The results shown in Tables 1 and 2 are also plotted in FIGS. 1 and 2, which show that the powder of Example 1 produces a porous sintered product with an unexpectedly high elastic modulus.

While the present invention has been described and illustrated by reference to particular embodiments, those of ordinary skill in the art will appreciate that the invention lends itself to variations not necessarily illustrated herein. For this reason, then, reference should be made solely to the appended claims for purposes of determining the true scope of the present invention.

Claims

1. A polyethylene powder having a molecular weight in the range of from 3,000,000 g/mol to less than 4,000,000 g/mol as determined by ASTM 4020 and a bulk density of 0.10 to 0.20 g/cm3.

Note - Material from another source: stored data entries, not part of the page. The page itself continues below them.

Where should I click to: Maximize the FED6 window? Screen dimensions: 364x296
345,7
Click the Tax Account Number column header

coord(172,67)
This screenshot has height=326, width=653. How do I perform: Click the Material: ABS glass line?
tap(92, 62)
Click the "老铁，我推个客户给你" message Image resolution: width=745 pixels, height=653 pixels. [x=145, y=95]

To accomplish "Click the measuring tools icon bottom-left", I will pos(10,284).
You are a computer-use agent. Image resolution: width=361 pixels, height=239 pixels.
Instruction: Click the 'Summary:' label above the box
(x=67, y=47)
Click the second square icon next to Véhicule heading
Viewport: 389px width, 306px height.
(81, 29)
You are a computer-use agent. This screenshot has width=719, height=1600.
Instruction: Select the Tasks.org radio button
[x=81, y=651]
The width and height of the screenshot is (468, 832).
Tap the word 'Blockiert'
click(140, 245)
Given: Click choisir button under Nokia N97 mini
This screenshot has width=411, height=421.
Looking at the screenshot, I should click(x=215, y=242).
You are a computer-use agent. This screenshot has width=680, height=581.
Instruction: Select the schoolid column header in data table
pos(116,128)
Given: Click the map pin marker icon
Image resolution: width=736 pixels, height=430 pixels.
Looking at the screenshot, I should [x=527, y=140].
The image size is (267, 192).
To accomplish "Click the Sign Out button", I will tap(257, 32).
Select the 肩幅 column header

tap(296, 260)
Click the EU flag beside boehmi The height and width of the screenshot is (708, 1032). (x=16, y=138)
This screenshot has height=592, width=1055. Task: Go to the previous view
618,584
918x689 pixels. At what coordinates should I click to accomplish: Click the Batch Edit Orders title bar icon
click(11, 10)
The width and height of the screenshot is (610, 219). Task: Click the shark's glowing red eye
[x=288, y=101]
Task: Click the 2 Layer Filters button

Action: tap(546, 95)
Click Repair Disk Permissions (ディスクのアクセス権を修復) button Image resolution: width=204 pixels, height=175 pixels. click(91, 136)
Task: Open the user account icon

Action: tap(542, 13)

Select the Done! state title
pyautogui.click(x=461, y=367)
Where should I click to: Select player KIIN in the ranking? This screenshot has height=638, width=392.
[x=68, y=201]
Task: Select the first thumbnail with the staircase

2. The powder of claim 1, and having a molecular weight in the range of from 3,100,000 g/mol to 3,700,000 g/mol as determined by ASTM 4020.

3. The powder of claim 1 and having a bulk density of 0.15 to 0.20 g/cm3.

4. The powder of claim 1 and having an average particle size (D50) between 60 and 200 μm.

5. A porous article produced by sintering a polyethylene powder having a molecular weight in the range of from about 3,000,000 g/mol to less than 4,000,000 g/mol as determined by ASTM 4020 and having a bulk density of about 0.10 to about 0.20 g/cm3, the porous article having a porosity greater than 70% and an elastic modulus of at least 90 MPa.

6. The porous article of claim 5 and having a porosity greater than 75%.

7. The porous article of claim 5 and having an elastic modulus of at least 100 MPa.

8. The porous article of claim 5 and having a pressure drop of less than 10 mbar.

9. The porous article of claim 5 and having an average pore size of 50 to 75 μm.

10. The porous article of claim 5, wherein said sintering is conducted at a temperature between 140° C. and 300° C. for a time of 25 to 100 minutes.

11. The porous article of claim 5, wherein the polyethylene polymer has a molecular weight in the range of from about 3,100,000 g/mol to about 3,700,000 g/mol as determined by ASTM 4020.

12. The porous article of claim 5, wherein the powder has a bulk density of about 0.15 to about 0.20 g/cm3.

13. The porous article of claim 5, wherein the powder has an average particle size (D50) between about 60 and about 200 μm.